Johnson & Johnson inicia testes clínicos finais da vacina para o coronavírus

A Janssen, farmacêutica do grupo norte-americano, deu início à fase 3 dos testes clínicos que terão 60 mil voluntários em três continentes, depois de ter registado “resultados provisórios positivos” nas duas primeiras etapas dos estudos laboratoriais.

Damir Sagolj / Reuters

A Janssen, companhia farmacêutica da Johnson & Johnson (J&J), anunciou esta quarta-feira que deu início à terceira e última fase dos testes clínicos para a vacina que está a desenvolver contra o novo coronavírus (SARS-CoV-2).

O fármaco que está a ser testado em larga escala pela J&J chama-se “JNJ-78436735” – também conhecido pelo nome (não mais amigável) de “Ad26.COV2.S”, sendo que este estudo clínico segue-se à apresentação de “resultados provisórios positivos” na fase 1 e 2, que demonstraram segurança e imunogenicidade suficientes logo uma única vacinação.

A empresa norte-americana refere que, tendo por base esses resultados e as discussões com o regulador do medicamento dos Estados Unidos (FDA – Food and Drug Administration), o teste ao qual dará início envolve até 60 mil voluntários em três continentes.
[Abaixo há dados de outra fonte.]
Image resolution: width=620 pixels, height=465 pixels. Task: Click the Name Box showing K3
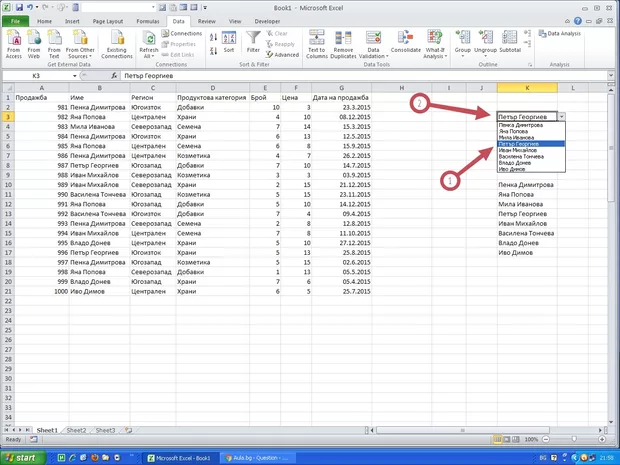click(36, 76)
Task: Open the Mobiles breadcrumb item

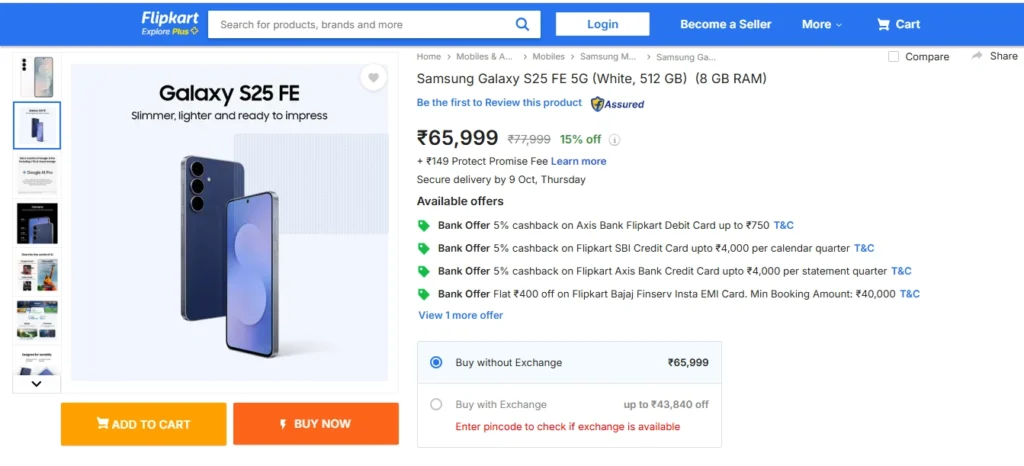Action: tap(548, 57)

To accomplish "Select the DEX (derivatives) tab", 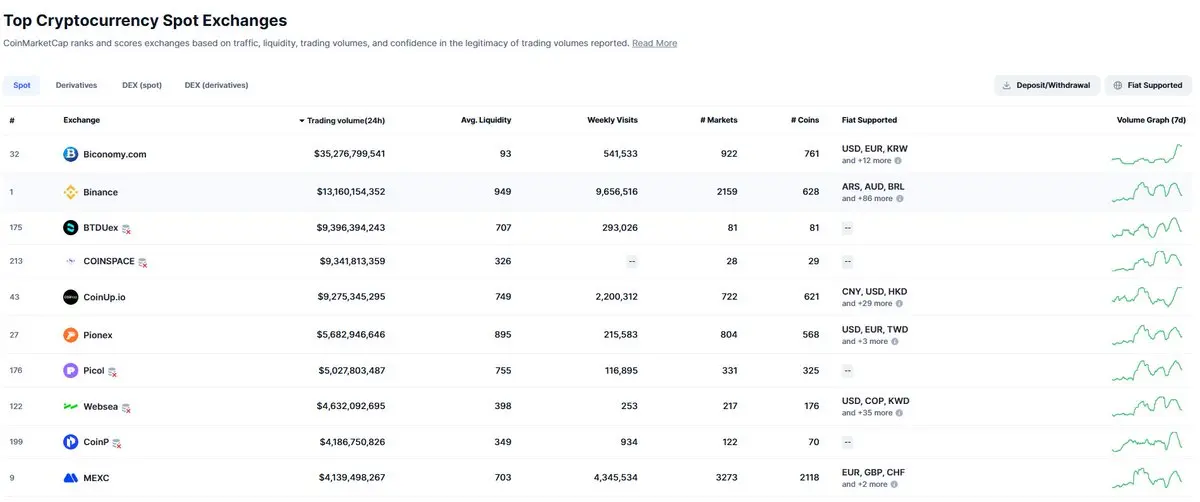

A multinacional diz que continua a aumentar capacidade de produção e está no caminho certo para conseguir distribuir mil milhões de doses anuais dessa vacina contra a Covid-19. Os primeiros pacotes deverão estar prontos no início do próximo ano. “A empresa está empenhada em disponibilizar uma vacina acessível ao público, sem fins lucrativos, para utilização de emergência na pandemia”, pode ler-se no comunicado.

Em meados de agosto, a Comissão Europeia concluiu as primeiras negociações com a Johnson & Johnson para comprar uma potencial vacina contra a Covid-19. Em cima da mesa está a possibilidade de um acordo inicial de aquisição de 200 milhões de doses e, posteriormente, mais 200 milhões.

“Valorizamos muito a colaboração e o apoio dos nossos parceiros científicos e autoridades de saúde globais, porque a nossa equipa global de especialistas trabalha incansavelmente no desenvolvimento da vacina e estende a nossa capacidade de produção com o objetivo de entregar uma vacina para autorização de uso de emergência no início de 2021”, referiu Paul Stoffels, diretor científico da Johnson & Johnson, na mesma nota.